Leo sus diarios y veo el documental José y Pilar y no sé cómo podía aguantar tanto trajín de viajes y escritura. «Desterramos la palabra cansancio», dice en esa película Pilar del Río, su esposa y traductora, cuando le preguntan si el tiempo no les pesa de tanto compromiso acumulado, de tanto ir de acá para allá -como iban mi padre y su grupo de teatro por los pueblos de la Serranía- con la palabra siempre dispuesta a la verdad. Le horrorizaba la mentira: «es posible no ver la mentira incluso cuando la tenemos delante de los ojos», escribe en Todos los nombres, una de sus novelas que más amo, aunque me resulta difícil elegir alguna de ellas entre todas las demás. Si no se hubiera muerto hace en estos días diez años, qué cara se le pondría ahora, en estos tiempos en que se sacraliza la mentira, en que la verdad es un bien cada vez menos cotizado, en que mentir no cuesta caro, sino que muchas veces sucede lo contrario: te concede la gracia de un protagonismo público que a mucha gente nos llena de vergüenza. O como pasa en España en este tiempo convulso, un tiempo en que la palabra comunista -como lo fue él toda su vida- es considerada por algunos un insulto.

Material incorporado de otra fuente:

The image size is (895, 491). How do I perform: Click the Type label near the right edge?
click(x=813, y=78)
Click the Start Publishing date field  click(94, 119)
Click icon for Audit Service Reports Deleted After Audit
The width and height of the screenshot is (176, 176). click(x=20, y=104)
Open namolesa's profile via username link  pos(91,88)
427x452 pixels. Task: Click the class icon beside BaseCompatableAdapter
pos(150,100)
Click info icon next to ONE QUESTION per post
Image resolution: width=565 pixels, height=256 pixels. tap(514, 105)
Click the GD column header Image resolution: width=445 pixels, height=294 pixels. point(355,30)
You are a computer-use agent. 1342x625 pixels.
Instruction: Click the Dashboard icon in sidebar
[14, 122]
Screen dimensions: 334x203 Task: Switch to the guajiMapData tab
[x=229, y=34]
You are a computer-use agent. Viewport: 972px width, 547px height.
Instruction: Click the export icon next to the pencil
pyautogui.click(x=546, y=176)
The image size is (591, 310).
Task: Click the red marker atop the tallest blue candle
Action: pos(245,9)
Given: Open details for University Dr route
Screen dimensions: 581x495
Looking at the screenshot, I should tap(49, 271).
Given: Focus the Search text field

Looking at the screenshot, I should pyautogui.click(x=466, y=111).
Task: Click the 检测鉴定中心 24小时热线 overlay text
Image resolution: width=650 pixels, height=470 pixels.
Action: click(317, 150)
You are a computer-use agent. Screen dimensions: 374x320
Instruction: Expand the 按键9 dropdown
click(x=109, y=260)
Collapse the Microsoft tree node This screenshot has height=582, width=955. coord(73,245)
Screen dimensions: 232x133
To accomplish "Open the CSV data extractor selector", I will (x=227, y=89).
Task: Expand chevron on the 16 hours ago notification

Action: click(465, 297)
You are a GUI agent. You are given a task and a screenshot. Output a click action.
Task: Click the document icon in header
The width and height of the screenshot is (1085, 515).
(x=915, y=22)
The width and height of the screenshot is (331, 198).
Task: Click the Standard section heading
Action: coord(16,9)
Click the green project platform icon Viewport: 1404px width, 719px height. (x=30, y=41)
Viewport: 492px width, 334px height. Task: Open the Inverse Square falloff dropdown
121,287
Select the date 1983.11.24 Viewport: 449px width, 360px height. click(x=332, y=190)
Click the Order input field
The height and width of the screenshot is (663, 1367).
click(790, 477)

Dicen que nadie es imprescindible en ningún sitio. Eso es un tópico. Claro que hay gente imprescindible. Y tanto que la hay. En Gestalgar se murió hace siete años mi primo Miguel y ni el pueblo ni nosotros hemos sido los mismos desde entonces. Cuando el 18 de junio de 2010 nos dejó José Saramago, a mucha gente y en muchos sitios nos pasó exactamente igual. Pero nos quedan sus libros. Y no saben ustedes el orgullo que siento al juntar aquí, este domingo, a Miguel y Saramago. Hay un detalle que los hace hermanos: los dos fueron muy poco a la escuela. Sin embargo, nos legaron lo mejor que nadie puede dejar a quienes nos quedamos: esa dignidad y esa nobleza que dan sentido al oficio de vivir. Desde ahí escribía Jose Saramago. Y desde ahí intento que nada de lo que dijo y escribió a lo largo de su vida me pase de largo en lo que pienso, en lo que escribo. En lo que vivo.